Gold traders were also digesting news that Greece won't hold a referendum on austerity measures after the opposition party signed off on the deal and the possibility that Prime Minister Papandreou might step down or not survive his confidence vote.


Although the headlines will captivate the market, most experts say the jobs number isn't a big factor for gold. "It will have very little bearing in my view," Gerald Alain P. Chen-Young, chief investment officer for UNCF, but he does expect  "more range bound-ness and more volatility."


Frank Holmes, CEO of U.S. Global Investors, is also shrugging off the jobs number, focusing more on historical trends. "Looking back over the past 10 years historically we get a rally in November and December, 8% and 4%, respectively."

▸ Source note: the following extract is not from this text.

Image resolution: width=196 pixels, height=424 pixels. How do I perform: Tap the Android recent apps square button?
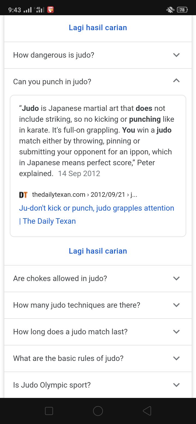pos(49,411)
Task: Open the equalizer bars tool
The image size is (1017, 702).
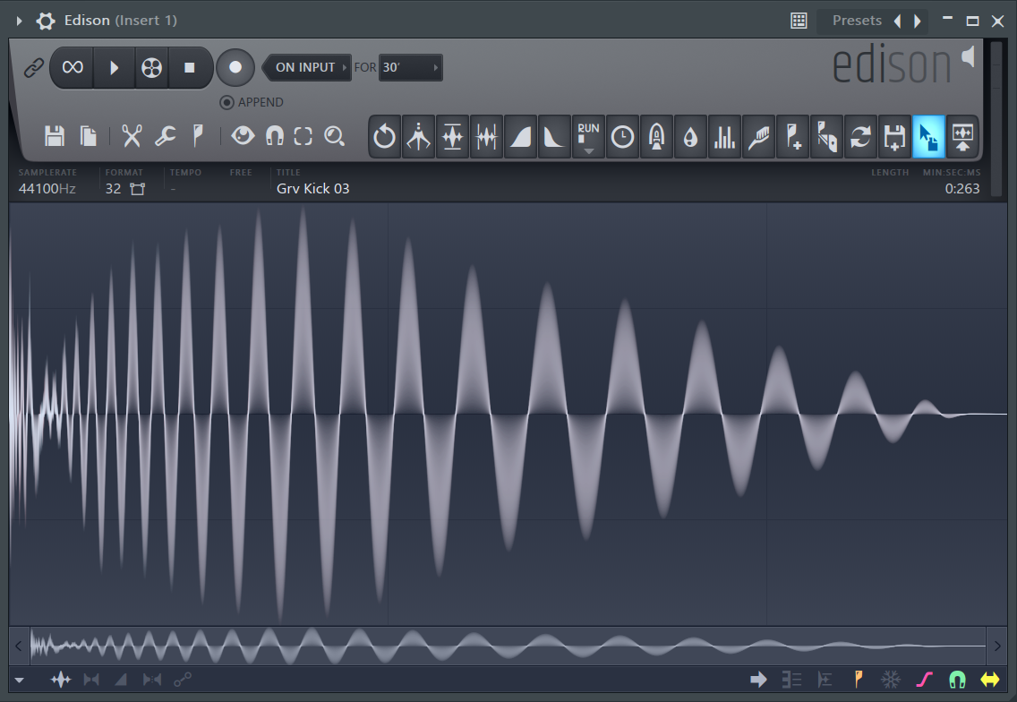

Holmes concedes that a stronger dollar might put some short-term pressure on gold but that the lack of fiscal restraints in the U.S. will put longer-term pressure on the currency and that, in the meantime, physical gold buying will prevail. "Half of the equation is the love trade in other parts of the world," he says referring in part to India's wedding season and the Christmas holidays in Western countries, both of which give consumers many reasons to buy gold.


Nigel Moffatt, head of Treasury at Gold Corporation, which operates the Perth Mint, says, however, that physical demand has been fickle recently. "(We have seen) nothing out of India and very little out of Thailand, Singapore, Malaysia, and Hong Kong. There's still volume demand out of China but the premiums are low."

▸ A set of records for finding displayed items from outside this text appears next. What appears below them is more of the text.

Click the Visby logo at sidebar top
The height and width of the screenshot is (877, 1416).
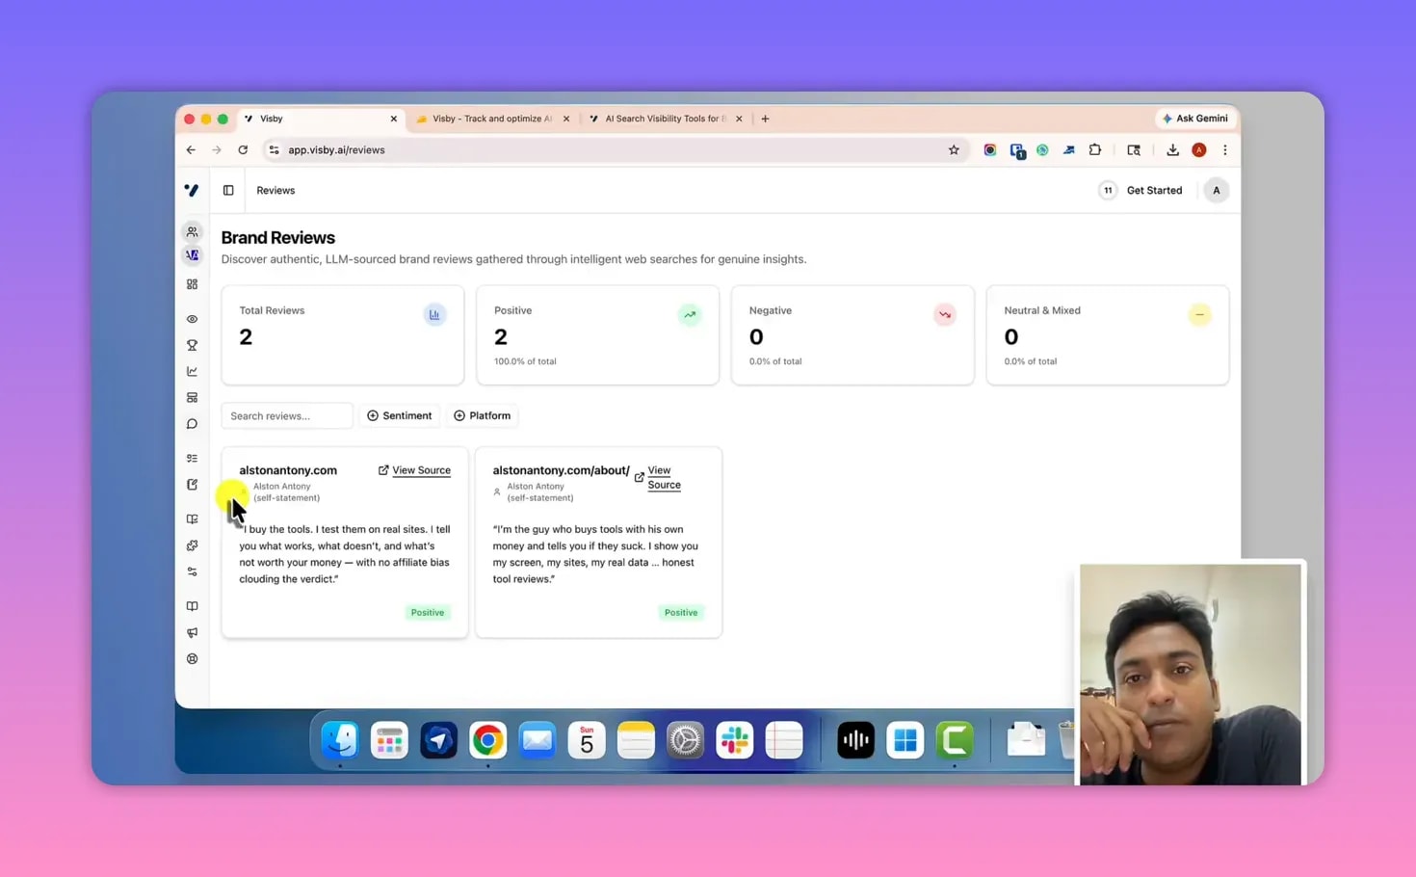[x=192, y=190]
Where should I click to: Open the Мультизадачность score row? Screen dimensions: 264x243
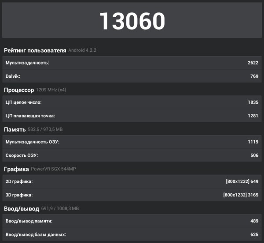pyautogui.click(x=132, y=63)
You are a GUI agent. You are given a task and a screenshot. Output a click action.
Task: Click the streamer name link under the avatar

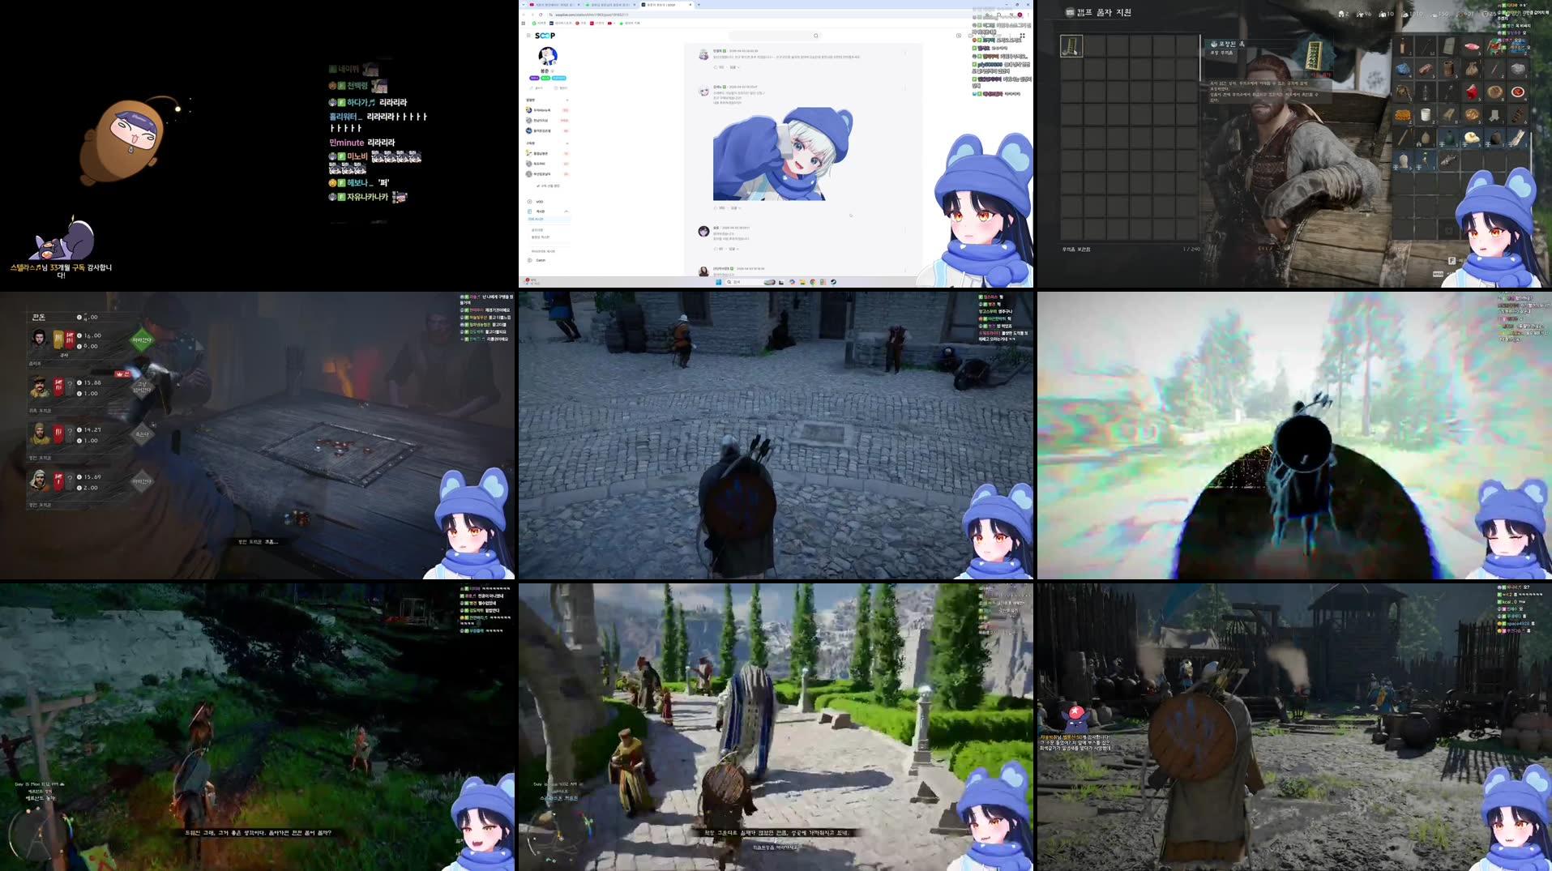545,70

Jewelry buying accounted for 48% of global demand in the second quarter, according to the World Gold Council, which means higher gold prices need both physical and investor demand to stay strong.


One factor that could help gold is Western central banks' accommodative policies. New president of the European Central Bank, Mario Draghi, surprised investors by cutting interest rates to 1.25% Thursday, something which many expected him to do before the end of the year but not days after taking the helm.

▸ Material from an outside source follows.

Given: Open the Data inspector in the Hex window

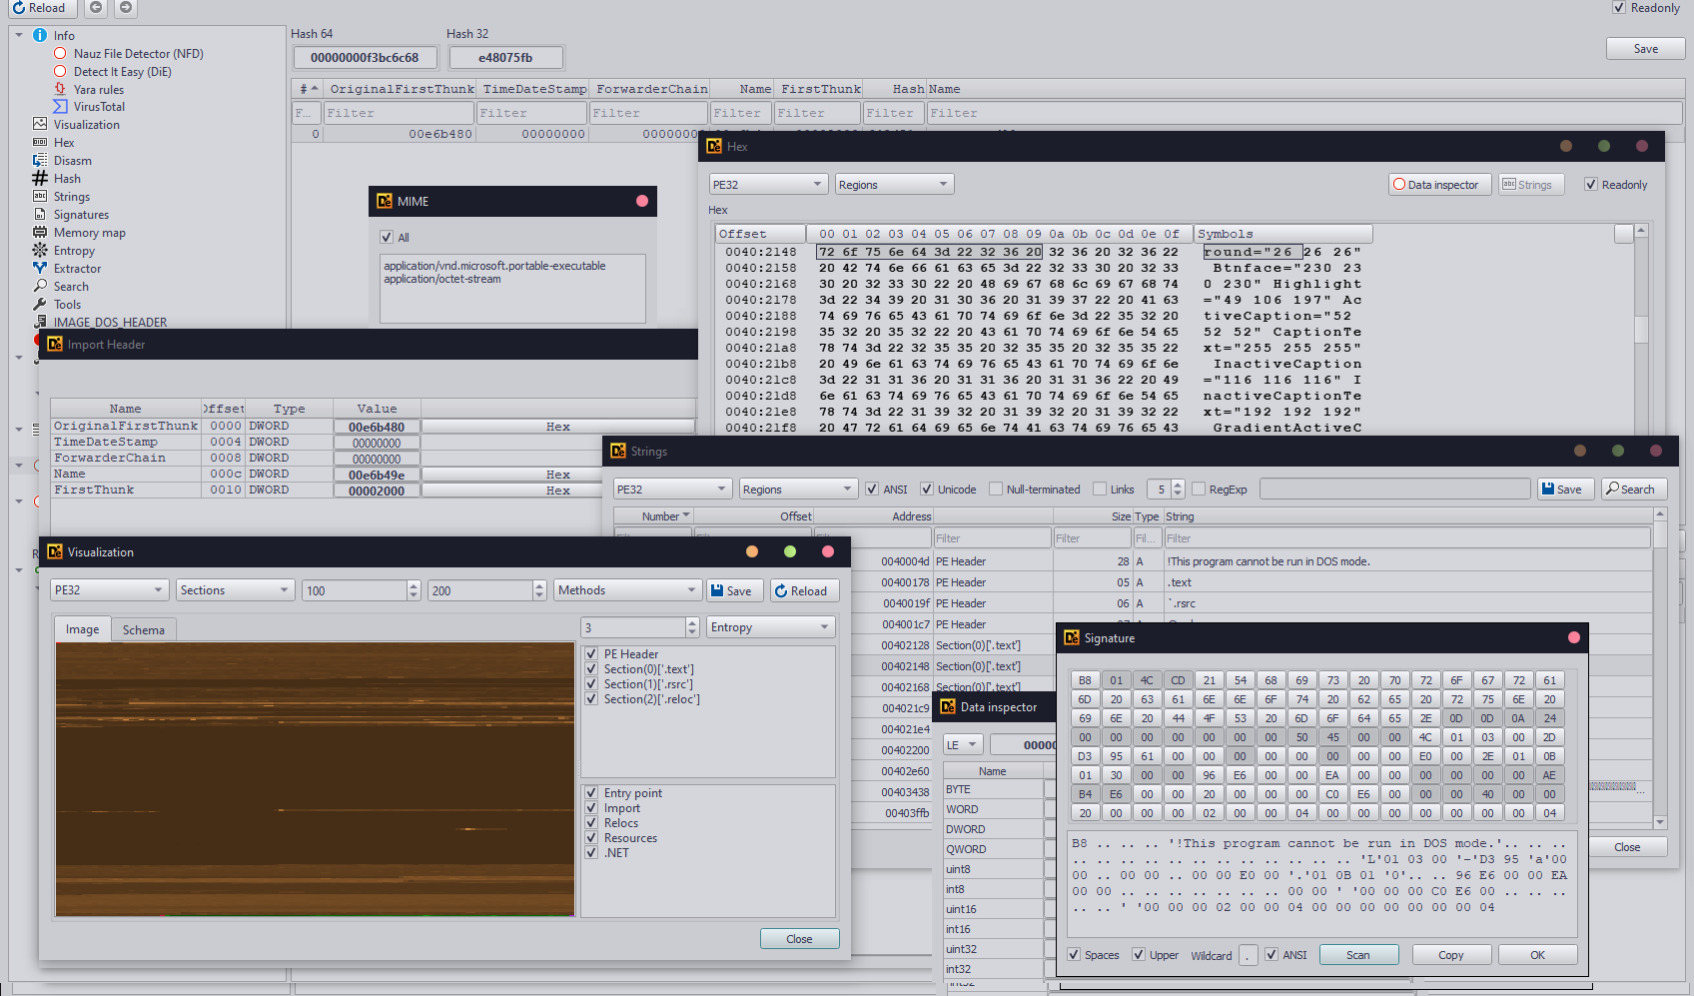Looking at the screenshot, I should [1438, 184].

"I do expect the ECB will resemble the Federal Reserve far more than under Mr. Trichet," says Chen-Young, which will create one of two positive backdrops for gold.


Chen-Young says that as western countries ramp up deleveraging, central banks are forced to loosen monetary policies such as lowering interest or by buying assets -- pumping money into the system. Those gold investors will be buying the metal as an inflation hedge as the faith of paper currencies is called into question.


The other end of the equation, according to Chen-Young, is that emerging market countries are fighting higher inflation and more restrictive monetary policies, like rate hikes. Gold buyers in these countries like China and Brazil will also be buying gold as an inflation hedge but also as a diversifier. Those countries will not just own the U.S. dollar and euro in their reserves but emerging market currencies and gold as well.


Gold mining stocks were lower Friday. Barrick Gold (ABX) was down 1.6% to $51.19, while Newmont Mining (NEM) was shedding 0.4% at $69.06. Goldcorp (GG) was slipping 0.8% to $51.49, and Randgold Resources (GOLD) was dropping 0.6% to $118.04.